Nearly three years after Justice Brett Kavanaugh's tumultuous confirmation to the Supreme Court, the FBI has disclosed more details about its efforts to review the justice's background, leading a group of Senate Democrats to question the thoroughness of the vetting and conclude that it was shaped largely by the Trump White House.
In a letter dated June 30 to two Democratic senators, Sheldon Whitehouse of Rhode Island and Chris Coons of Delaware, an FBI assistant director, Jill C. Tyson, said that the most "relevant" of the 4,500 tips the agency received during an investigation into Kavanaugh's past were referred to White House lawyers in the Trump administration, whose handling of them remains unclear.

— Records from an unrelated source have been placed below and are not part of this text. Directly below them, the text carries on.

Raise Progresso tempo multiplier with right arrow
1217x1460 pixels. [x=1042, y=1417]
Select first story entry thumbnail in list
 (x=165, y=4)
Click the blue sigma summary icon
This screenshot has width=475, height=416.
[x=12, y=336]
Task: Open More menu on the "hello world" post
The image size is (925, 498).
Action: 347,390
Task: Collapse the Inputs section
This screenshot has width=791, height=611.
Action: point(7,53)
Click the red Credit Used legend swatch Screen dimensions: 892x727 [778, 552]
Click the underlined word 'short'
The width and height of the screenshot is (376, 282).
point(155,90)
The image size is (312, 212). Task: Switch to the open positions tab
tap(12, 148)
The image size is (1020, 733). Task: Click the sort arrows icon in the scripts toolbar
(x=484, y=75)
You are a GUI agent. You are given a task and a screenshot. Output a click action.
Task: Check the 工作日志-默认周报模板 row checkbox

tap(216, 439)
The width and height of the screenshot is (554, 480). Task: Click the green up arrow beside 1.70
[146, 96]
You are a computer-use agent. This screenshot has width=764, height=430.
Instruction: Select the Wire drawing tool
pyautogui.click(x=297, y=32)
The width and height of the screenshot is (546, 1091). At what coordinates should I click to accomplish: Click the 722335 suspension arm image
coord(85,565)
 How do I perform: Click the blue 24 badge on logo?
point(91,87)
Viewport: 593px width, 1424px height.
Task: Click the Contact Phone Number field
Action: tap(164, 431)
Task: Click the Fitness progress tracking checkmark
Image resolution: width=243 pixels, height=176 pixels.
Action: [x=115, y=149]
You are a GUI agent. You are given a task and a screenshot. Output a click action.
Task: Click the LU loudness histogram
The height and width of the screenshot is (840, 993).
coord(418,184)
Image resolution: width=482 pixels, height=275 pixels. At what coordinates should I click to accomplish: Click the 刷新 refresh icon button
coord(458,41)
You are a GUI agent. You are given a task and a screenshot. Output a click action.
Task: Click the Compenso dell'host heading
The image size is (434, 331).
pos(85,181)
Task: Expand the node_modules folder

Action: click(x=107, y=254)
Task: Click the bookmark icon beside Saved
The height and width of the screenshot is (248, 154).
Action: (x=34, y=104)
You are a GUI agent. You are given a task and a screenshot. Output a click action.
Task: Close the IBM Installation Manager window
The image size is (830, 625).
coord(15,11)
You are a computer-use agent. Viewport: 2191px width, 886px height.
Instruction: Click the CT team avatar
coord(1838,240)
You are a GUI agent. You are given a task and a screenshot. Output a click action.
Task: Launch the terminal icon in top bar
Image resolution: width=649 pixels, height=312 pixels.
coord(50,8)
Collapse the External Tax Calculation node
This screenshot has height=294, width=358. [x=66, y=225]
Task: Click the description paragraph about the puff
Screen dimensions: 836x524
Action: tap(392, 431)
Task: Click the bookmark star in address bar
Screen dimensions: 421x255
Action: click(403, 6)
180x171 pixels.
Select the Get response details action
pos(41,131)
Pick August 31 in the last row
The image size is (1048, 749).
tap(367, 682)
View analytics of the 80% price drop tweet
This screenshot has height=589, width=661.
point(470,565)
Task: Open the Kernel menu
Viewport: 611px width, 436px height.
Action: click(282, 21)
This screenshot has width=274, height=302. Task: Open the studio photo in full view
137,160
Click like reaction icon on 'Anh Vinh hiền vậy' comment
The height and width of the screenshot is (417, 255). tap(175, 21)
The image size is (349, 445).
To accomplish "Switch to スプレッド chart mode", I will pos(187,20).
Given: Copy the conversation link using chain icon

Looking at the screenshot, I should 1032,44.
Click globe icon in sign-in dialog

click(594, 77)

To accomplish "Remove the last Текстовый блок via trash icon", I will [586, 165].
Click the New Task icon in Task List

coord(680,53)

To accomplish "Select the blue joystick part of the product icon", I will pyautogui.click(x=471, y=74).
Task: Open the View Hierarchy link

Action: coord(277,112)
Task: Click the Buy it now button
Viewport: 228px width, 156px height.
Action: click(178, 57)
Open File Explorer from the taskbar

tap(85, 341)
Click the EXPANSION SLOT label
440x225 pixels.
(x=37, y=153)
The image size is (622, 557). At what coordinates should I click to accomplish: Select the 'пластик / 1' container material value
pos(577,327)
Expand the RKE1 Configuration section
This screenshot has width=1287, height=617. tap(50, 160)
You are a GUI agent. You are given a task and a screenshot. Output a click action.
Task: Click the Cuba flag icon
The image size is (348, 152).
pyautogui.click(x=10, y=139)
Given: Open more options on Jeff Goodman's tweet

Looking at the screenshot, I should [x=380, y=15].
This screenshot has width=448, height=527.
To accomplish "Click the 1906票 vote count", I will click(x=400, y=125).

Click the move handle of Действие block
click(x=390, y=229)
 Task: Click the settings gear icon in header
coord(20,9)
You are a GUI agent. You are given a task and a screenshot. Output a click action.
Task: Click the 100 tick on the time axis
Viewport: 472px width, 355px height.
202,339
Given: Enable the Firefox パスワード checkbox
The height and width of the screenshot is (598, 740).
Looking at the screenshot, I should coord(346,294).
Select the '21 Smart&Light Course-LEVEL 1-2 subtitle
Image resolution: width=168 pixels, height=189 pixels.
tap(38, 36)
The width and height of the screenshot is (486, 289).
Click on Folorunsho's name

The letter left uncertain whether the FBI itself followed up on the most compelling leads. The agency was conducting a background check rather than a criminal investigation, meaning that "the authorities, policies, and procedures used to investigate criminal matters did not apply," the letter said.
Tyson's letter was a response to a 2019 letter from Whitehouse and Coons to the FBI director, Christopher A. Wray, posing questions about the FBI's review of Kavanaugh.
In an interview, Whitehouse said the FBI's response showed that the FBI's handling of the accusations into misconduct by Kavanaugh was a sham. Tyson's letter, Whitehouse said, suggested that the FBI ran a "fake tip line that never got properly reviewed, that was presumably not even conducted in good faith."
Whitehouse and six of his Democratic colleagues on the Senate Judiciary Committee replied to the FBI's letter on Wednesday with demands for additional details on the agreement with the White House that governed the inquiry. They also pressed for more information on how incoming tips were handled.
"Your letter confirms that the FBI's tip line was a departure from past practice and that the FBI was politically constrained by the Trump White House," the senators wrote. Among those signing the letter were Sen. Dick Durbin of Illinois, the committee's chair, Coons and Sen. Cory Booker of New Jersey.
Donald McGahn, the White House's general counsel at the time, and the FBI did not immediately respond to requests for comment.